_What you need to do_.
(1) Can you print everything in the forum thread from "I did enjoy" down to "bends inside you."?
(2) Does the forum thread support each of these statements? (a) The reviewer considered the needed proofreading a serious problem. (b) The reviewer believed the injection received was valium. (c) Plasticweld explains what made the mule's eyes cross. For each, answer yes or no and quote the deciding words.

I was a little chatty under the meds - I think it was a valium injection.  The response I got was a curt, "No talking!"  Nothing less than I would expect from that bastard.  I had serious trust issues because the doctor performing the scope had supervised two of my friends' deaths in the previous few years (both liver issues).  I knew enough to realise that he could have done a lot better, and his procrastination prevented one of them being listed for transplant, but ultimately, they probably wouldn't have survived anyway.

Anyway, this isn't about my story, it's about yours:

A small amount of proofreading wouldn't go amiss, but it is quite minor.  "There" appeared rather a lot early on and it did grate a little.  Maybe try writing around it to vary word use?  You hit a pet peeve of mine with your use of 'laying' (I think it should be lying). Okay, I've just noticed the "theres" were in the intro rather than the piece itself, but intros are important too as they may determine whether someone continues reading.

I did enjoy the description of the procedure, with all its yuk stuff made to sound like fun, and the humour shone through even outside the core joke.  Thoughts of pit stops and chicanes entered my head when reading about the bends inside you.

I found it entertaining to read.  Thank you.


----------



## kaminoshiyo (Dec 24, 2018)

This was funny, and you bore that with class 

I was a little disappointed I didn't get to find out what made the mules eyes cross, though.


----------



## Plasticweld (Dec 25, 2018)

kaminoshiyo said:


> This was funny, and you bore that with class
> 
> I was a little disappointed I didn't get to find out what made the mules eyes cross, though.



The answer to that is a whole other story and another joke :}


----------

(Saved entries)
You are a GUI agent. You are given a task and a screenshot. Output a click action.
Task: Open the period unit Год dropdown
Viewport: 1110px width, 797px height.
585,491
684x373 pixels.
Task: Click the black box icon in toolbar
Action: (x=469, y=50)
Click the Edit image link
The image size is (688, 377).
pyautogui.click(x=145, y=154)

_Solutions below_.
(1)
I did enjoy the description of the procedure, with all its yuk stuff made to sound like fun, and the humour shone through even outside the core joke.  Thoughts of pit stops and chicanes entered my head when reading about the bends inside you.

(2)
(a) No: "A small amount of proofreading wouldn't go amiss, but it is quite minor."
(b) Yes: "I think it was a valium injection."
(c) No: "The answer to that is a whole other story and another joke"